The speakers identified six major trends shaking up the global Grocery industry.

Omnichannel shoppers for grocery

Today’s shoppers buy more frequently and across multiple channels. However, too many people in the retail industry still talk about physical vs digital, whilst today’s Grocery industry experiences are all about blending and omnichannel: physical stores, online stores, the invoicing system, the next big thing from Amazon… these touchpoints are all part of the same journey.

Redefining everything, every day

Alibaba, Amazon and Walmart are leading the way, disrupting themselves in order to disrupt the industry.

Alison shared examples from Alibaba such as their HEMA store format – a high-tech fulfillment center that also provides a community space where families meet, shop and eat chef-prepared meals from the fresh produce they select. Other Alibaba examples included vending machines for cars, and digital transformation partnerships with over 2,000 traditional, family-run stores. She also pointed to Walmart’s decision to establish an independent innovation hub in the Valley, to test and trial innovations beyond the mindset of a traditional merchandiser.

Learning from the best

Grocery is strongly linked to sectors like clothing and technology. Tech, in particular, is the foreground of everything new that is happening in retail at the moment. In addition, the North American and European grocery markets look at Asia for the most disruptive trends.

Alison used top-line stats from a recent Ipsos survey to highlight these points. For example, in the US online penetration in the food market is 15%, 10% for household products and 28% in beauty & personal care. On the other hand, online penetration in China is respectively 51% in food, 44% for household products and 51% in beauty & personal care.

Leading in lifestyle

Toby shared many insights into why customers are becoming more self-aware and passionate about their buying decisions.
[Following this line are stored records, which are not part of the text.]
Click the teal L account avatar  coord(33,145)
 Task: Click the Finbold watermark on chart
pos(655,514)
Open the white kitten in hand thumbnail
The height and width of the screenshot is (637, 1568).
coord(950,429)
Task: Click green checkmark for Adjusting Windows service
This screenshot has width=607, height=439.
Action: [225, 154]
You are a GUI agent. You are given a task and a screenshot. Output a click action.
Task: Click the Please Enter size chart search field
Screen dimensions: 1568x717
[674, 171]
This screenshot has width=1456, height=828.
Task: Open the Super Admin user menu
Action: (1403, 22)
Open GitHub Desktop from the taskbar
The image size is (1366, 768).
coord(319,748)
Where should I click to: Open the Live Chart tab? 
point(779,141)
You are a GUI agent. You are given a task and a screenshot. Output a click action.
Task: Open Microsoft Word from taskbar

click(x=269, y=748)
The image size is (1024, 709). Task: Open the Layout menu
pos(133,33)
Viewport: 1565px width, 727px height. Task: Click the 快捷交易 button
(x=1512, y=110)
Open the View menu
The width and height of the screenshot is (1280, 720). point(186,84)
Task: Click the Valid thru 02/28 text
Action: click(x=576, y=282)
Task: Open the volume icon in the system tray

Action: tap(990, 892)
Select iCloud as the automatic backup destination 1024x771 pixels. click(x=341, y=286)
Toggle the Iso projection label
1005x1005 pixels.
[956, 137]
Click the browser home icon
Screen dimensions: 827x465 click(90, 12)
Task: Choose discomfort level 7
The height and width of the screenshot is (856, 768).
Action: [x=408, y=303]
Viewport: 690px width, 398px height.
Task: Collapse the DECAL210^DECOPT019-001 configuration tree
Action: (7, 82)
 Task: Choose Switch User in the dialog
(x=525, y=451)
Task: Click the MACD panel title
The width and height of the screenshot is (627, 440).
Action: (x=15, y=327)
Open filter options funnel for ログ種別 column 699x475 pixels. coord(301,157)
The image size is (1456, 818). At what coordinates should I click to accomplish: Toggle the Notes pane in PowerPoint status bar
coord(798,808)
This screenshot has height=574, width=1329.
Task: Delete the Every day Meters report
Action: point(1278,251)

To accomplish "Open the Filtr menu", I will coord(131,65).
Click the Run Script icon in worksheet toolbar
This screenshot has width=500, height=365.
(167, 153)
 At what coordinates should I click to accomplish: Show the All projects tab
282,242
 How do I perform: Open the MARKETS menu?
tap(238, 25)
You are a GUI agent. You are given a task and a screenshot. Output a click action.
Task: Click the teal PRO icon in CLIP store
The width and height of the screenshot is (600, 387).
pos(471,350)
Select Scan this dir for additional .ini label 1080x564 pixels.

Trends like gluten-free and lactose-free are popular worldwide, and in-store nutritionists (see Waitrose in the UK) are becoming the norm.

Shoppers are showing great interest in private labels offering premium, highly focused, tailored products that match their demographics. Millennials, in particular, are following this premiumization of private labels. Tesco has launched ‘Eco-Active,’ an eco cleaning premium range; Jet.com have launched Uniqley J, with sixty products spamming from coffee and olive oil to laundry detergent, baby, beauty, and pet products.

On the other hand, regional products are bigger than ever. AmazonFresh in the UK is a testament to this hyperlocal trend, offering high-quality products from local delis, like Borough Market in Central London. Similar trends are growing in the US, France, and the Netherlands.

Moving towards services, quickly

Toby then outlined how shoppers expectations are continuously evolving and pushing the industry to work harder. If twelve months ago it was acceptable for a next-day delivery, today we’re talking same-day delivery, or 1-hour delivery (15 minutes in the Netherlands).

But there are brands that are taking deliveries beyond the ‘speed level’. Walmart, Amazon, Jet.com, Edeka (Germany), ICA (Sweden), are delivering groceries to unattended homes and putting items into the refrigerator, which is a major, exciting trend we should all follow carefully. And we’re not just talking delivery of goods, but stocking shelves and refrigerators too.

The richness of data emerging from these advances is unprecedented. Shopper research used to start at the point where your brand was written on a shopping list. In the new retail landscape, rich sources of data emerge well before that point.

Faster speed to insight

For insights experts, we can say that what was true yesterday might not be valid today anymore. Another challenge is to get closer to the business: stop being a technologist or methodology expert, and become a business driver. To do so, relying on top-notch marketing insights is key.

Martin Rückert, Chief AI Officer at Market Logic, closed the webinar by demonstrating how Market Logic’s Insights Platform can help insights managers and marketers do exactly that: make fast, winning decisions that accelerate growth.